# Exercise description
Only lines holding "marker" are needed; copy each of them from the data below.

# Records supplied

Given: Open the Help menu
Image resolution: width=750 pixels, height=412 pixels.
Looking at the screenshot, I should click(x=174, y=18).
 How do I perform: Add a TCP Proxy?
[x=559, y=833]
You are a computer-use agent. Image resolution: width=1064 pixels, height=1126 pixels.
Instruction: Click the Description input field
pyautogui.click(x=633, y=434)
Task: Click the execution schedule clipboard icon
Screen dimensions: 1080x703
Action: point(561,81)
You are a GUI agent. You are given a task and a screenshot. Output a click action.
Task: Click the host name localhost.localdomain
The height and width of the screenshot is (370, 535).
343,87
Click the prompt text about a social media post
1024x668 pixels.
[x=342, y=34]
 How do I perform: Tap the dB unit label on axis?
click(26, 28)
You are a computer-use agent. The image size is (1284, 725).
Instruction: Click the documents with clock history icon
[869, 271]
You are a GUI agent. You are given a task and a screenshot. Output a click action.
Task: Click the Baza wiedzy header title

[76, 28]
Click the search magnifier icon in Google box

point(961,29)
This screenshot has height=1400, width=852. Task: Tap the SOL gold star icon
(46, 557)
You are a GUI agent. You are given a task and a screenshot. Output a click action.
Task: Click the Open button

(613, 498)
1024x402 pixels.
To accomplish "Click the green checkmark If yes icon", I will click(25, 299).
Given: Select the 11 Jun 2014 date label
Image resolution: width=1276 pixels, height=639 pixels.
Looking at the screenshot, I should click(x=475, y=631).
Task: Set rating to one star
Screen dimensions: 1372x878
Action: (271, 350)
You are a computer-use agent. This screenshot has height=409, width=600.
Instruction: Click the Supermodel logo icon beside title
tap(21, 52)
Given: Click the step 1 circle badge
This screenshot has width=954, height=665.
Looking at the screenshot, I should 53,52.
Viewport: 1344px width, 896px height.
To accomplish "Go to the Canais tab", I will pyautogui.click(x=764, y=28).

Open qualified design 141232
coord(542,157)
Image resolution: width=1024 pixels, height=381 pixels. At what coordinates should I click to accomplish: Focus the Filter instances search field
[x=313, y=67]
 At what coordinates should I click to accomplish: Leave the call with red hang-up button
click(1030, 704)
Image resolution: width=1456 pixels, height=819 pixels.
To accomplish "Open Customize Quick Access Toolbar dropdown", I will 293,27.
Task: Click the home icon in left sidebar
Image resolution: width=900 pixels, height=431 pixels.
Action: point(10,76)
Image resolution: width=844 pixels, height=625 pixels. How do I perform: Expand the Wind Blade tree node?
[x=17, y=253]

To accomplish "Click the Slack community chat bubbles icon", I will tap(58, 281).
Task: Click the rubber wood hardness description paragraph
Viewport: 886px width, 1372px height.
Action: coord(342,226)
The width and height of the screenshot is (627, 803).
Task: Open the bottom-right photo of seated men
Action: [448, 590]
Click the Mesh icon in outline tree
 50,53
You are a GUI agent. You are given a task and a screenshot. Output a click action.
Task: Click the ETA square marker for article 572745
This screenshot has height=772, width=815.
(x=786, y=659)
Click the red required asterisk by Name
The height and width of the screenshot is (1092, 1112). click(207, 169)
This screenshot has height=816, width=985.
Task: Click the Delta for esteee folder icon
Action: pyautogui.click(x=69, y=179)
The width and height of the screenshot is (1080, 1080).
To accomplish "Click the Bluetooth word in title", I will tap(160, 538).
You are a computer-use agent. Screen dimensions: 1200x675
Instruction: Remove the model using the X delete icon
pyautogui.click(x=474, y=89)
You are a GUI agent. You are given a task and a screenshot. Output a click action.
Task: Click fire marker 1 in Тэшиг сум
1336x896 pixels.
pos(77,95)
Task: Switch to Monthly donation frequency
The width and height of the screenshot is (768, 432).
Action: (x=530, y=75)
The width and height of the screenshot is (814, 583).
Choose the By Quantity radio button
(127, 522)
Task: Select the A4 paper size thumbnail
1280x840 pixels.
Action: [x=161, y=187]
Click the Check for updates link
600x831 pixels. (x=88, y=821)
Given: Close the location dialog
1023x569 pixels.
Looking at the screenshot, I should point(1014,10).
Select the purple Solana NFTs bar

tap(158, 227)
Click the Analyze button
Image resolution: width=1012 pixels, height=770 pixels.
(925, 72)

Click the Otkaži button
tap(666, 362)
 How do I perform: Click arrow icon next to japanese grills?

# Solution
Task: Click the ETA square marker for article 572745
Task: Click fire marker 1 in Тэшиг сум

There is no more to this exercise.